DIRECTIVE:
Update the records below by changing every "GUI agent" to "desktop agent" and leaving all other text as it is.
-- Begin --
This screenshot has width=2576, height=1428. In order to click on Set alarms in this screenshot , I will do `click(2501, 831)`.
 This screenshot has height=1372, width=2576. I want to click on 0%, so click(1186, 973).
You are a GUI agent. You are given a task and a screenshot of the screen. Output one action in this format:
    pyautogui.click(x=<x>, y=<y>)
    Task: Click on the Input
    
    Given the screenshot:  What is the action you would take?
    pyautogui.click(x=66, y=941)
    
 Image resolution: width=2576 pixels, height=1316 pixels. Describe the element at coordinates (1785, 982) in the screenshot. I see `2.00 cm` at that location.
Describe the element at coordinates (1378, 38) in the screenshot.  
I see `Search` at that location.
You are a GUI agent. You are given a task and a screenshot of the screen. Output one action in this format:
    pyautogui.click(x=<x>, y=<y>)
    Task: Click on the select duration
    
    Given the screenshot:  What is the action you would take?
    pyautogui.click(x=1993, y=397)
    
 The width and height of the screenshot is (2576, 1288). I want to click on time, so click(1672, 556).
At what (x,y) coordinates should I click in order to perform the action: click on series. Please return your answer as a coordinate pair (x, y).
-- End --
EXERCISE ANSWER:
This screenshot has width=2576, height=1428. In order to click on Set alarms in this screenshot , I will do `click(2501, 831)`.
 This screenshot has height=1372, width=2576. I want to click on 0%, so click(1186, 973).
You are a desktop agent. You are given a task and a screenshot of the screen. Output one action in this format:
    pyautogui.click(x=<x>, y=<y>)
    Task: Click on the Input
    
    Given the screenshot:  What is the action you would take?
    pyautogui.click(x=66, y=941)
    
 Image resolution: width=2576 pixels, height=1316 pixels. Describe the element at coordinates (1785, 982) in the screenshot. I see `2.00 cm` at that location.
Describe the element at coordinates (1378, 38) in the screenshot.  
I see `Search` at that location.
You are a desktop agent. You are given a task and a screenshot of the screen. Output one action in this format:
    pyautogui.click(x=<x>, y=<y>)
    Task: Click on the select duration
    
    Given the screenshot:  What is the action you would take?
    pyautogui.click(x=1993, y=397)
    
 The width and height of the screenshot is (2576, 1288). I want to click on time, so click(1672, 556).
At what (x,y) coordinates should I click in order to perform the action: click on series. Please return your answer as a coordinate pair (x, y).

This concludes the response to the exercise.